Item coordinate data:
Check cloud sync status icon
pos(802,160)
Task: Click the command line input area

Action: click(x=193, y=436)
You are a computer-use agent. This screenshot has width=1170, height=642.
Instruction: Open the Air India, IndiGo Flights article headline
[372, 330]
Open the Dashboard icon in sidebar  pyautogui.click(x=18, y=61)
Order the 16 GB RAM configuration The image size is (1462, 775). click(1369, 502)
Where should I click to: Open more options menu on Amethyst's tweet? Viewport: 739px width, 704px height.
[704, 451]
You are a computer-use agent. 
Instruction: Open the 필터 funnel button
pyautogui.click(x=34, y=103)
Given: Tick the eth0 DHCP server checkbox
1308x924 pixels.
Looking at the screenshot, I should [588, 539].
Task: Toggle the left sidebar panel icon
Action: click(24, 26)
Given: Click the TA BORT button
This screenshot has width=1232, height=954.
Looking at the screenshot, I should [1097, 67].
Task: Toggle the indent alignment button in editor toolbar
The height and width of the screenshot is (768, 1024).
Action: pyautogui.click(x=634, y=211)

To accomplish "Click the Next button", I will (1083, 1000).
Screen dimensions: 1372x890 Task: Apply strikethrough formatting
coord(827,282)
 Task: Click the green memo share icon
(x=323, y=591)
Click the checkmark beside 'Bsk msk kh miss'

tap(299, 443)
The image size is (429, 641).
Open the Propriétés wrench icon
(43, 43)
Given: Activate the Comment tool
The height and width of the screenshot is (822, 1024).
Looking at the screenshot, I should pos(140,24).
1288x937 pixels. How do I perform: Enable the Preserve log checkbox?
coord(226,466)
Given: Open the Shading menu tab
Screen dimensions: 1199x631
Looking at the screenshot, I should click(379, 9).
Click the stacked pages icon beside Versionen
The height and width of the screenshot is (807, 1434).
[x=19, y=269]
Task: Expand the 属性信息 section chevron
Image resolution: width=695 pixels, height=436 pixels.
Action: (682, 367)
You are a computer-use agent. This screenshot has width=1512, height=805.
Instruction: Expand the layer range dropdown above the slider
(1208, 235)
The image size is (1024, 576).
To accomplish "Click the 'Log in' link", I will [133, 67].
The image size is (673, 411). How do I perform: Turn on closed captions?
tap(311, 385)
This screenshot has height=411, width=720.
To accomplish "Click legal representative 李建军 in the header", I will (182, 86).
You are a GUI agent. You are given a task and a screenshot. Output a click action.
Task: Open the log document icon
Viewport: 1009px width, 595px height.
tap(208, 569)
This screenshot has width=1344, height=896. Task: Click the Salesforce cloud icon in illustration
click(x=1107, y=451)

WHAT YOU WILL DO:
Pull out each line from the entries above that contains the word "should", matching case exactly.

RESPONSE TO THIS EXERCISE:
Where should I click to: Open more options menu on Amethyst's tweet? Viewport: 739px width, 704px height.
Looking at the screenshot, I should [588, 539].
Looking at the screenshot, I should [1097, 67].
Looking at the screenshot, I should pos(140,24).
Looking at the screenshot, I should click(379, 9).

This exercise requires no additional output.